- _WORK INSTRUCTIONS_
Copy the part of the Title IX essay that runs from "At the end of" up to and including "the two semesters.", word for word.

- _TEXT BLOCK_
Four years after Title IX was enacted, I headed off to WSU, hoping to study journalism and run track. At that point, I hadn’t even heard of Title IX, the landmark legislation that codified gender equity in education, though it probably played a role in my high-school sports career. It may be why the cross-country coach had to let a few of us girls turn out with the boys’ team—because we didn’t have one of our own.

I barely remember how I found my way onto the track team. In my memory, I saw a notice on a bulletin board and showed up for the first meeting. There was no recruitment, no scholarships. And our travel was fairly limited the first two years—Seattle, Ellensburg, Spokane. We drove a caravan of cars from the WSU motor pool in the days before GPS and cellphones. The men rode buses. We had a very limited weight room, and used the women’s Phys. Ed. locker room. In reading through complaints made by fellow plaintiffs, many mentioned limited coaching hours, unequal access to facilities, limited supplies and uniforms, and lack of recruitment budget to bring the kind of athletes to campus who could compete at a higher level. Not that our coaches would have had time to do much recruitment.

In 1975, Pamela Jacklin was WSU’s affirmative action officer. She researched and wrote what has been described as a blistering report on the rampant sex discrimination in athletics at WSU. Like many good reports, it was ignored or disputed by those in power. But I think it started a chain of events that eventually led to the Blair v. WSU lawsuit. By 1977, women athletes such as Mel Jennings (’79 Ed.), Ann Parry (’78 Psych.), and Amy Cox (’79 Forest & Range Mgmt.) had started writing letters of complaint to the Office of Civil Rights. The university started taking some small steps, including a small number of scholarships.

At the end of my freshman year, Coach Dot Dobie (herself an athletic pioneer in fast-pitch softball) called me to her office and offered me one of those scholarships, one semester tuition and fees a year. My scholarship was worth about $330 a year, split between the two semesters.

At that time, WSU’s women’s athletics was under the auspices of the Association of Intercollegiate Athletics for Women. AIAW encouraged or perhaps required a committee representing each of the women’s teams. We met regularly to discuss the overall program. That’s where I first learned about Title IX and the efforts being made to improve WSU’s program.

We wrote a lot of letters, made a lot of mimeographed fact sheets, and led tours to show off the disparate state of the men’s and women’s locker facilities. Fact-finding groups from the Office of Civil Rights came several times to campus, but we were getting frustrated. Title IX seemed like it should work, but we were getting nowhere.

- _DATA SUPPLIED_

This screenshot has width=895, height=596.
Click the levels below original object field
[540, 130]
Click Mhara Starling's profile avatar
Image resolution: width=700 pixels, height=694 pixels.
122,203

- _EXERCISE SOLUTION_
At the end of my freshman year, Coach Dot Dobie (herself an athletic pioneer in fast-pitch softball) called me to her office and offered me one of those scholarships, one semester tuition and fees a year. My scholarship was worth about $330 a year, split between the two semesters.